Eddie Fisher: The Songs, the Sins, the Scandal
Eddie Fisher was the golden boychik of mainstream pop, the dimpled troubadour from Philadelphia. Pretty and poised, he had the packaging and the product: a clear, confident tenor that could turn powerful or intimate at will. In the 1950-54 prerock period — the most tepid five years in the history of 20th century music — he had 19 songs reach the Top 10, including four ("Wish You Were Here," "I'm Walking Behind You," "Oh! My Pa-Pa," "I Need You Now") that went to No. 1. When he was drafted into the Army during the Korean War, President Harry Truman proclaimed him "my favorite PFC." He transferred his vinyl popularity to a TV variety show and then to movies. Fisher's covenant with Hollywood mythology was sealed with his 1955 marriage to Debbie Reynolds, Hollywood's princess of pert. It marked the perfect merger of adorable and adorabler.

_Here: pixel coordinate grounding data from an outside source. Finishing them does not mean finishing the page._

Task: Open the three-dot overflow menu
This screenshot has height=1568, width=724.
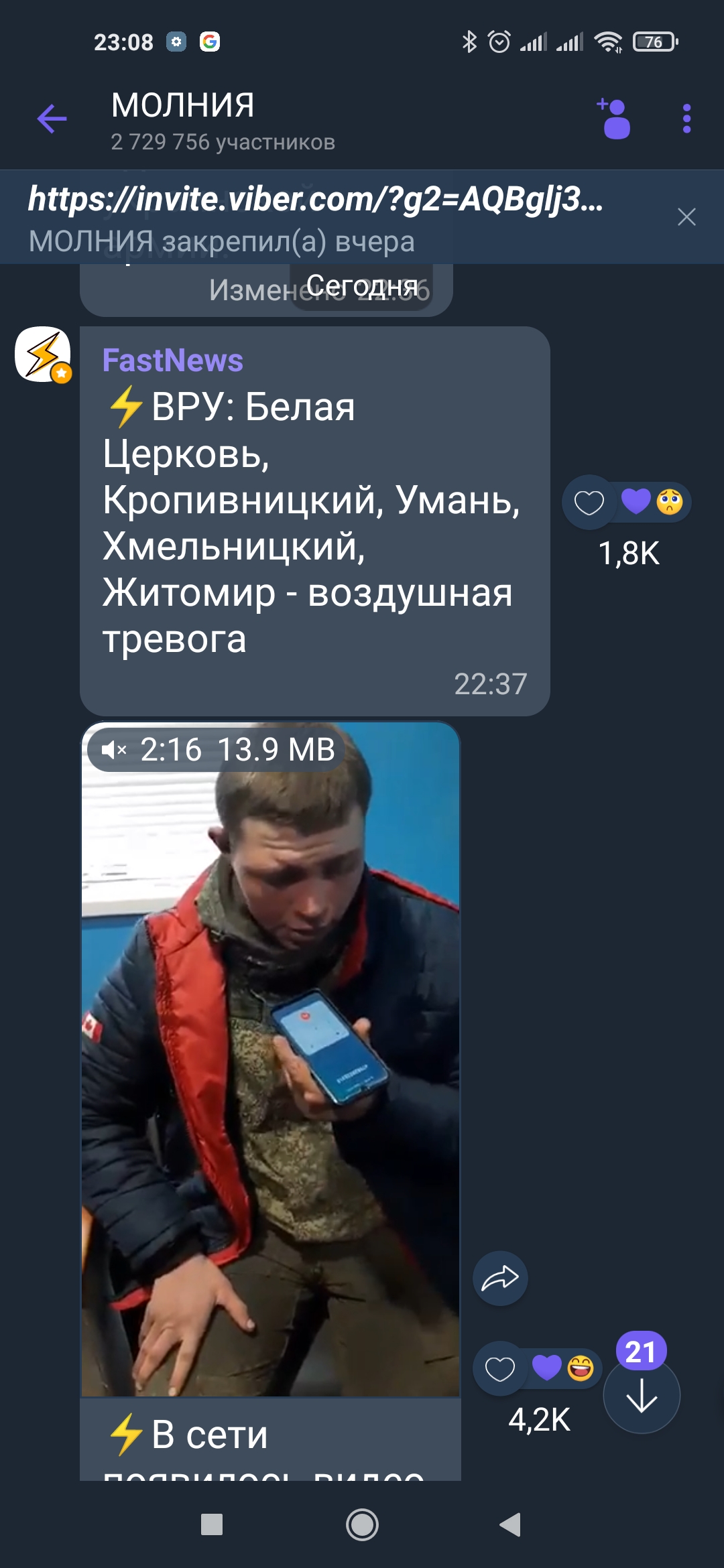Action: 686,119
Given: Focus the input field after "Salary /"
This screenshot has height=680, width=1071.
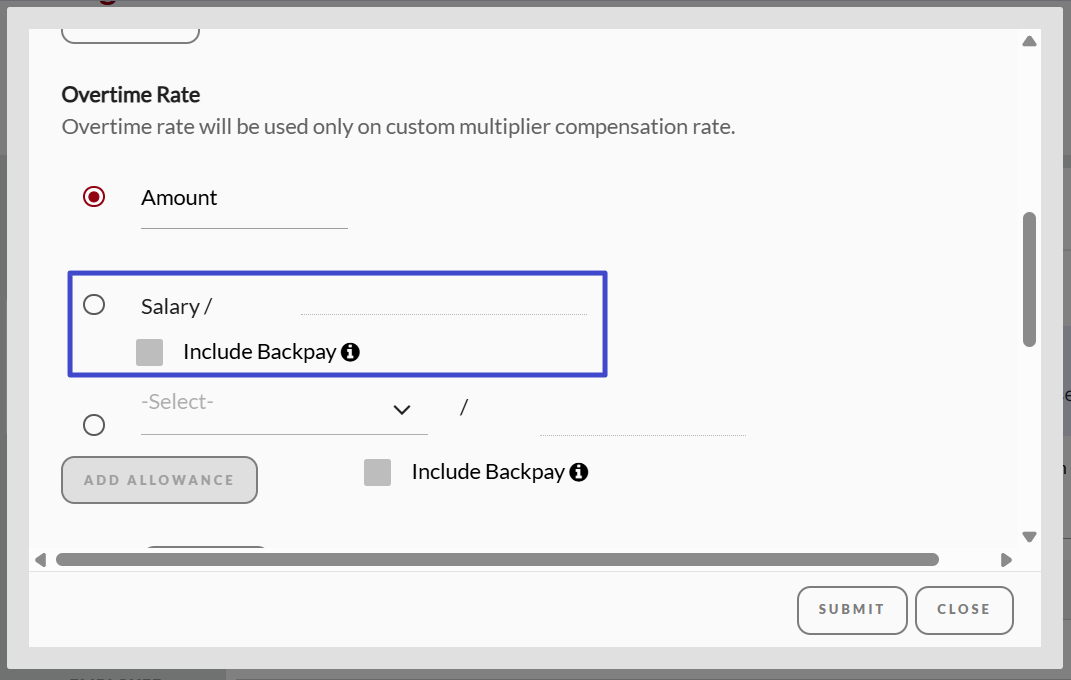Looking at the screenshot, I should point(443,303).
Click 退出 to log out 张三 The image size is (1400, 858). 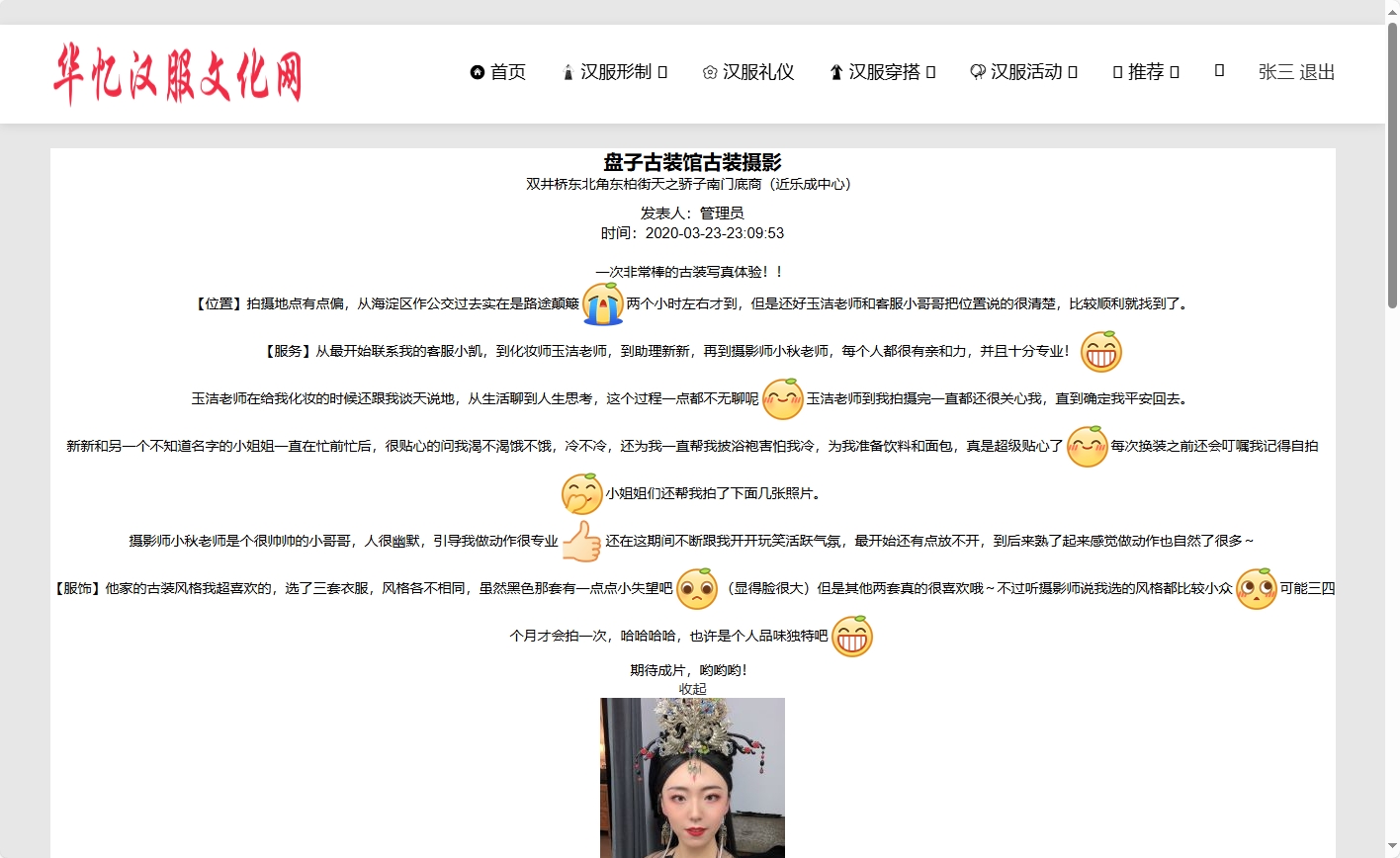click(x=1318, y=72)
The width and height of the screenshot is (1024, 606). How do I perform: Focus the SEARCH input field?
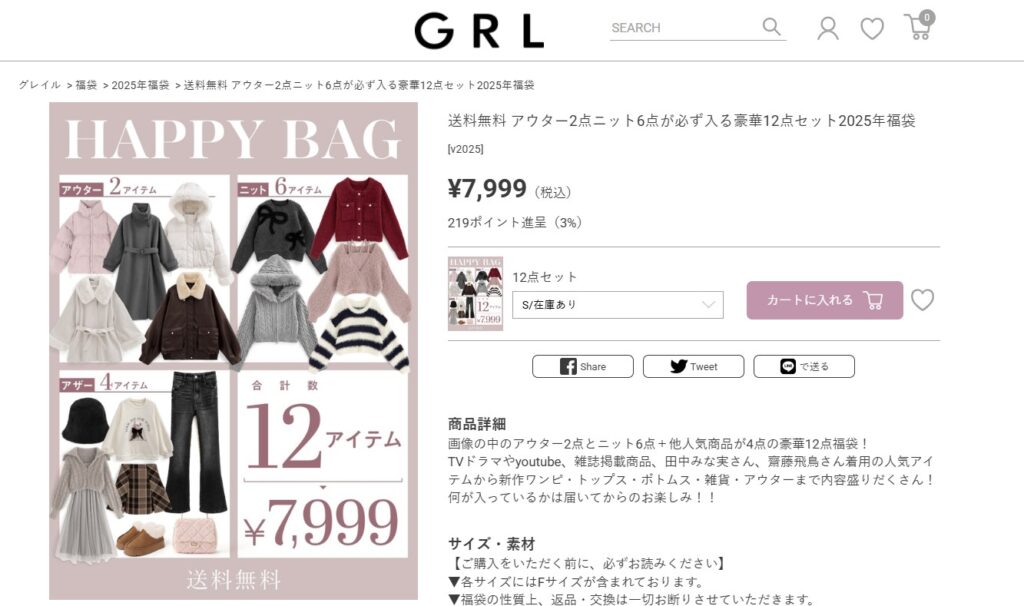coord(682,27)
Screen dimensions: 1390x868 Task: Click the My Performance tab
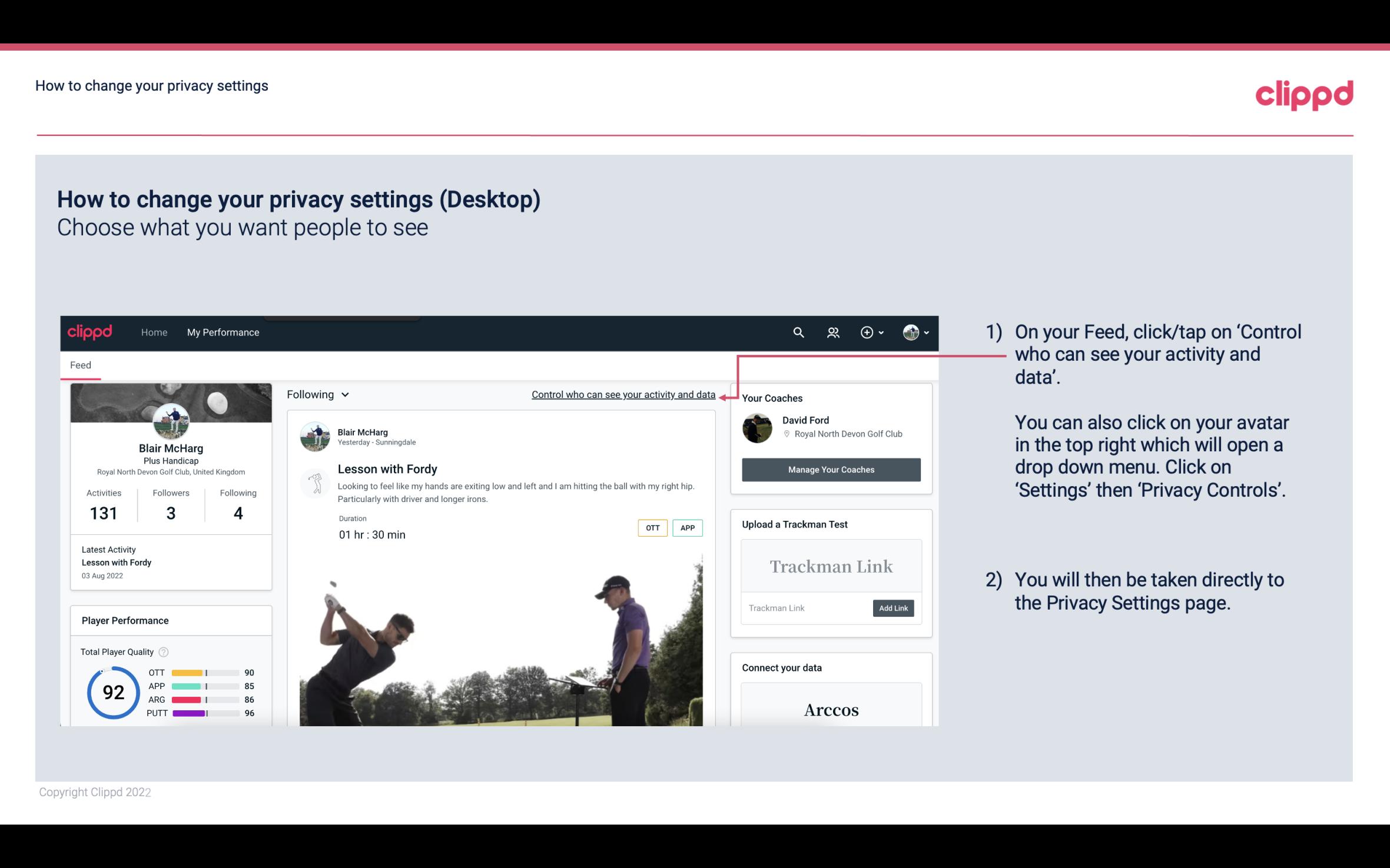coord(223,332)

Show-business legend-making is dreams plus lies. Sometimes the truth slithers out from under the parade float, sometimes not — more frequently now than in that sedate stretch between World War II and Vietnam. Fisher was an agent of one of those shocks to propriety in 1959, when he divorced Reynolds to marry Elizabeth Taylor. Liz could wed early and often (this was her fourth marriage, at 27); the public saw her as a creature of exotic allure and mercurial passions. But Eddie, promoted as the boy next door, was declared a war criminal of domesticity for deserting Debbie's dollhouse. Fisher was the victim of another, larger jolt in 1962, when Taylor left him for her Cleopatra co-star Richard Burton. Biter bit, America thought; serves him right. The one-two punch of infidelity and cuckoldry left an instant, perpetual brand on Fisher's résumé. From platinum recording artist to Johnny Carson punch line, he dwelled in oldies purgatory for nearly 50 years, dying Sept. 22 in Berkeley, Calif., of complications from a hip fracture. He was 82....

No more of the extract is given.